Among the themes for discussion will be:
Caucasian nationalities and identities in the Tsarist Empire, the 1917 Revolution and the road to independence
Making nation states: building states and feeble democracies
Regional and intra-Caucasian entanglements
The Caucasus Republics, the Russian and Ottoman Empires, and Iran
The Caucasus Republics and the West
Remembrance of the First Republics: what are the narratives of the first republics in national historiography? What do contemporary politicians have to say about the first republics?
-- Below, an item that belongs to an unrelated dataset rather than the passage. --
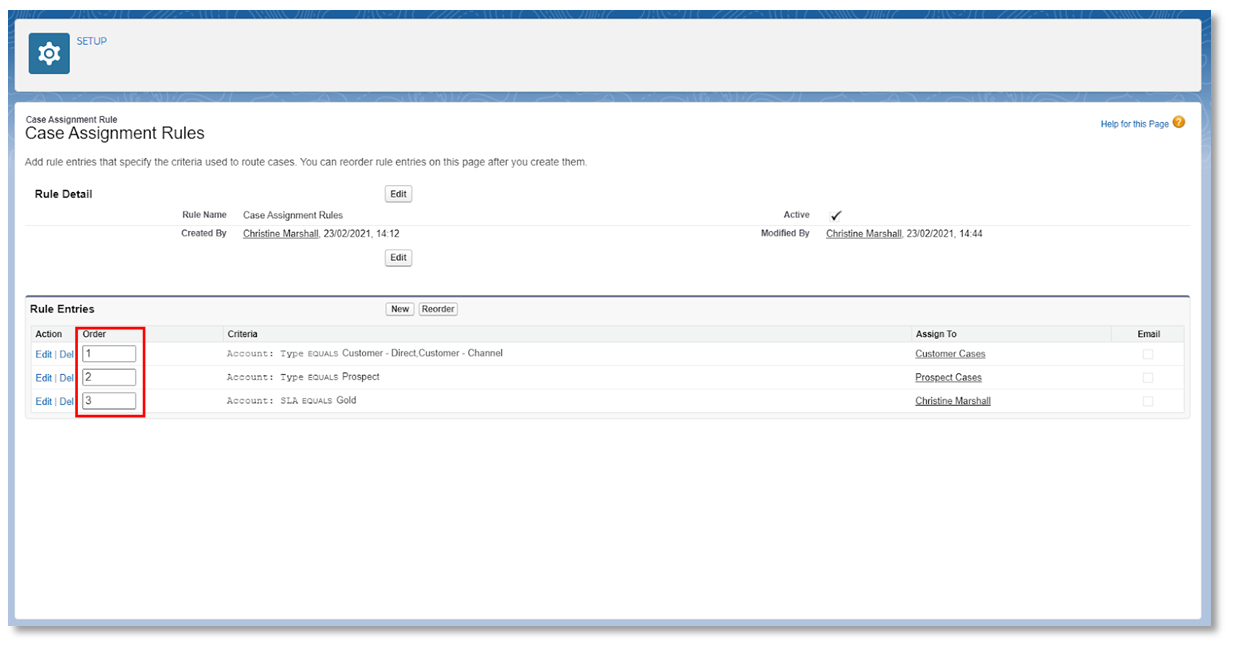
Task: Click the Reorder button
Action: click(x=438, y=309)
How was the centennial marked in today’s republics?
15.45 Registration and tea / coffee
16.00-16.05 Edmund Herzig (University of Oxford), Welcome
16.05-16.15 Robert Service (University of Oxford), Introduction
16.15-16.45 Jo Laycock (University of Manchester), Armenia
16.45-17.15 Harun Yilmaz (independent expert), Azerbaijan
17.15-17.45 Beka Kobakhidze (academic visitor, University of Oxford), Georgia
17.45-18.15 Sarah Slye (University of Cambridge), North Caucasus
18.15-19.15 Discussion / Q&A led by Robert Service
20.00 Dinner for speakers
Attendance is open to all and free of charge, but spaces are limited so registration is advised. To register, please send an email to Beka Kobakhidze <firstname.lastname@example.org>.
Jo Laycock is Senior Lecturer in Migration and Diaspora History at the University of Manchester. Her research addresses population displacement, diasporas and humanitarianism, focusing on Armenia. Her current project examines responses to displacement in the South Caucasus in the aftermath of the First World War and the Armenian genocide. Her publications include Imagining Armenia (Manchester, 2009) and articles in Kritika, History and Memory and Revolutionary Russia. She is currently co-editing a volume on international humanitarianism and Armenia for Manchester University Press.
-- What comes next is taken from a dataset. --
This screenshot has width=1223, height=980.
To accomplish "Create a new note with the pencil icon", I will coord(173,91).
Harun Yilmaz received his doctoral degree from the University of Oxford and subsequently worked as a research fellow at Harvard University. He was also a British Academy research fellow and lectured on Stalinism / the Soviet Union at Queen Mary University of London. He is a regional expert on history, politics, national identities and political propaganda. His academic and popular publications cover the Caucasus, Ukraine and Central Asia. He worked in these geographies for long periods and acquired an excellent grasp of existing political and cultural issues at the grassroots level. His last book’s title is National Identities in Soviet Historiography: The Rise of Nations under Stalin (Routledge 2015). He is working on another book on the Soviet construction of modern national identities.
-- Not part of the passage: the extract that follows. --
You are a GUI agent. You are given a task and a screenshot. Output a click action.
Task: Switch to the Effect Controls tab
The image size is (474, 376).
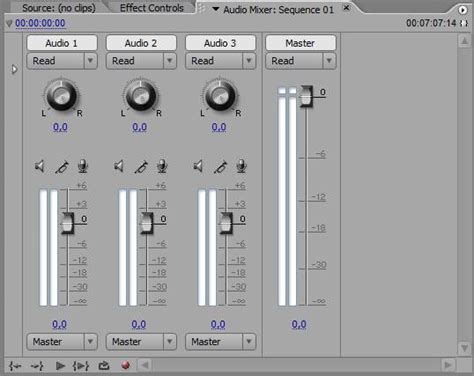click(x=151, y=8)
Beka Kobakhidze obtained his PhD degree at Ivane Javakhishvili Tbilisi State University in 2015. He is an Associate Professor at the Georgian Institute of Public Affairs (GIPA), and Invited Lecturer at the University of Georgia and Caucasus University. He taught at Ilia State University from 2015 to 2017. Currently he is a Visiting Fellow at the University of Oxford (Russian and East European Studies, Oxford School of Global Area Studies). His research interests lie in the foreign policy of the Democratic Republic of Georgia (1918-1921), the historical intersection between Russia and the Western Great Powers in the Caucasus, and the contested regional history of the Caucasus in the 19th and 20th Centuries. His ongoing research project is Paris 1919-1920: Independence of Georgia in the Political West.
Sarah Slye is a doctoral candidate in History at the University of Cambridge. She has a master's degree in Near Eastern Studies from the University of Arizona and Russian Studies degrees from UNC-Chapel Hill and the University of Alaska-Fairbanks. She is writing her dissertation on debates surrounding the potential for regional unity in the Caucasus during the Russian Revolution and Civil War.